We continue to explore how agile applies to video game development. The stakes are high. Improved methodology can reduce development cost, resulting in reasonably priced games. It also helps us avoid the increasing risk-averse trend, where fewer companies are willing to take on creative challenges. Games based on movie or sports licenses and sequels based on previously successful properties currently make up the bulk of game products on the market. Titles that introduce new intellectual properties or novel ideas are seen as too risky for the sizable investment in development—a dangerous path for our industry to pursue. Entertainment consumer dollars and audience attention are at a premium. A trend that decreases the overall value and enjoyment of video games will hurt everyone in the industry by shrinking our market.

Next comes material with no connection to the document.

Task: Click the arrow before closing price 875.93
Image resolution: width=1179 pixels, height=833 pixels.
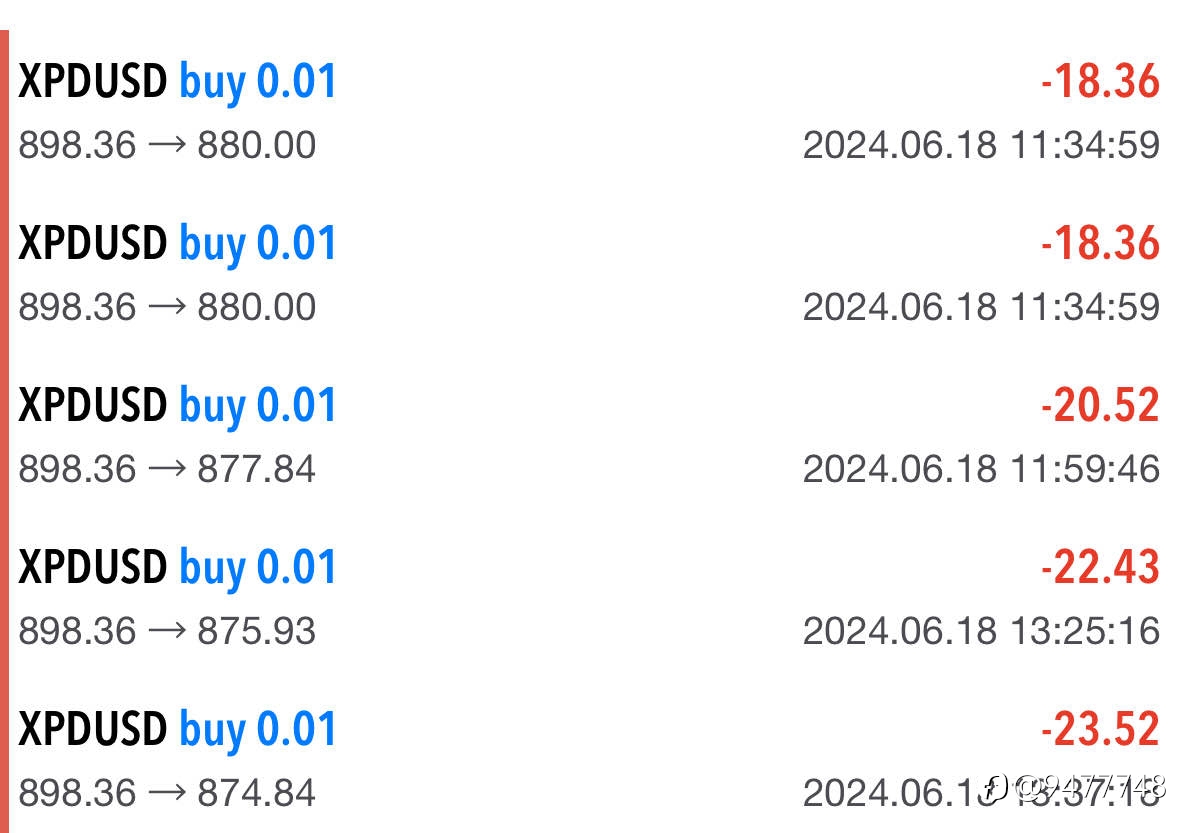Action: 167,630
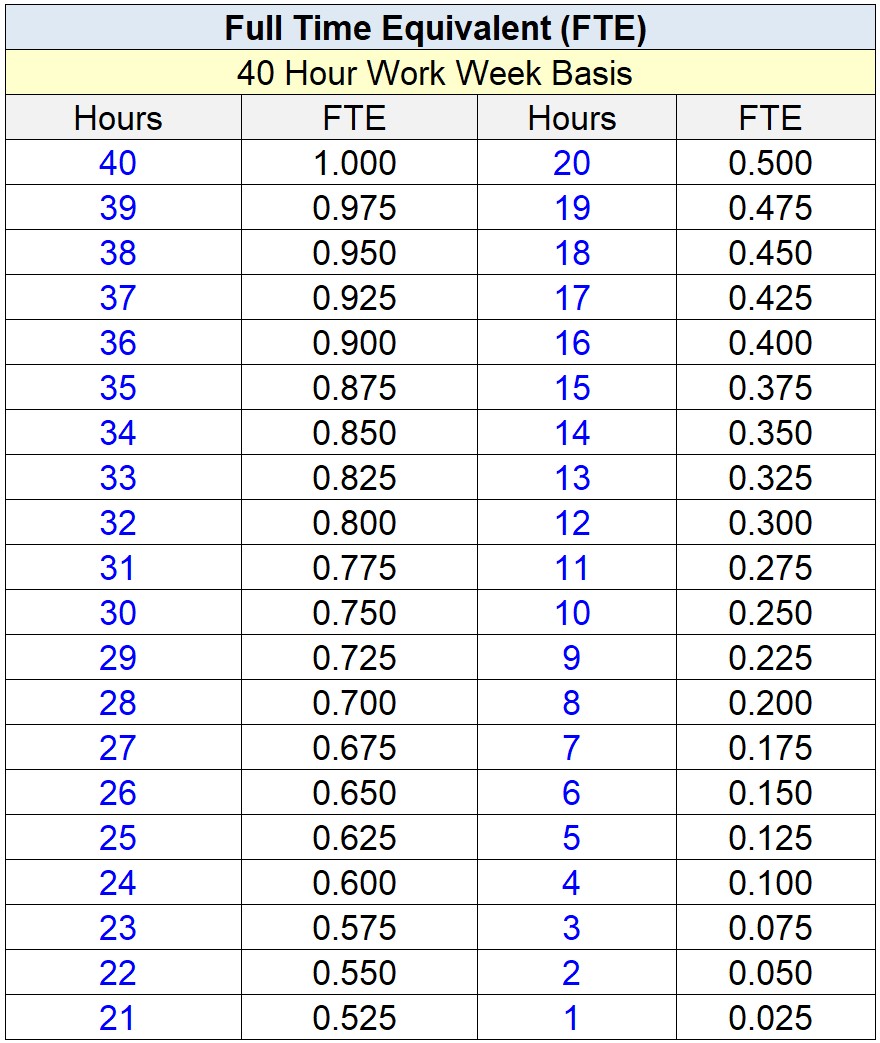Click the second FTE column header

click(x=775, y=118)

Agile provides the framework to explore new experiences and iterate on novel ideas to "find the fun" in games early and often and create better ways to entertain and grow our audience.
Pre-Production Elements of Fun
An example of a pre-production element of fun in a game is a single mechanic, such as jump height. Many games have characters jumping up and down around levels. This mechanic would be explored during pre-production with several levels. Once confident that the jump mechanic has been fully developed and that the "fun" of jumping in our game has been discovered, we lock down mechanic specifics such as jump height and the level elements used for jumping or meant as a barrier to jumping. We can then build all of the game levels with these jumping "rules." The reason for this is that we may create hundreds of ledges and walls in our levels whose height depends on these rules. If we continue to iterate on the jumping mechanic during production, we risk wasting a great deal of time having to rework the levels we created using the old jump height value.